Extracted records:

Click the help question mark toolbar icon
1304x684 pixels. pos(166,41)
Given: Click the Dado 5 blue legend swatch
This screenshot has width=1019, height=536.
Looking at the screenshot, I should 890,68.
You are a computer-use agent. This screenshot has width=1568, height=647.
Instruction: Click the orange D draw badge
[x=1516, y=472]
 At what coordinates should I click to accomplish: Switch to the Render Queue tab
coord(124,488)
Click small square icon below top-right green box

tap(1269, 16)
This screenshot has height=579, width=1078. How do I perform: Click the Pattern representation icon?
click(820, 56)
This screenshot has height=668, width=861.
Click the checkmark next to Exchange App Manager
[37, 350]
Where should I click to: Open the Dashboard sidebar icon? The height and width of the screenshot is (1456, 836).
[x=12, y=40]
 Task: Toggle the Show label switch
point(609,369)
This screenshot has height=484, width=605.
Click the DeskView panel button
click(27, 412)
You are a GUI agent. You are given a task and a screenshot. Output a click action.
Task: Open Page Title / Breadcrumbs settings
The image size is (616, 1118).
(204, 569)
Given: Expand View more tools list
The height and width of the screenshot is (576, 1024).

About this exercise: From the line with "Where should I" to the final line of the listing, write out each line unchanged. Add nothing.

The completed task:
Where should I click to: Open the Dashboard sidebar icon? The height and width of the screenshot is (1456, 836).
[x=12, y=40]
 Task: Toggle the Show label switch
point(609,369)
This screenshot has height=484, width=605.
Click the DeskView panel button
click(27, 412)
You are a GUI agent. You are given a task and a screenshot. Output a click action.
Task: Open Page Title / Breadcrumbs settings
The image size is (616, 1118).
(204, 569)
Given: Expand View more tools list
The height and width of the screenshot is (576, 1024).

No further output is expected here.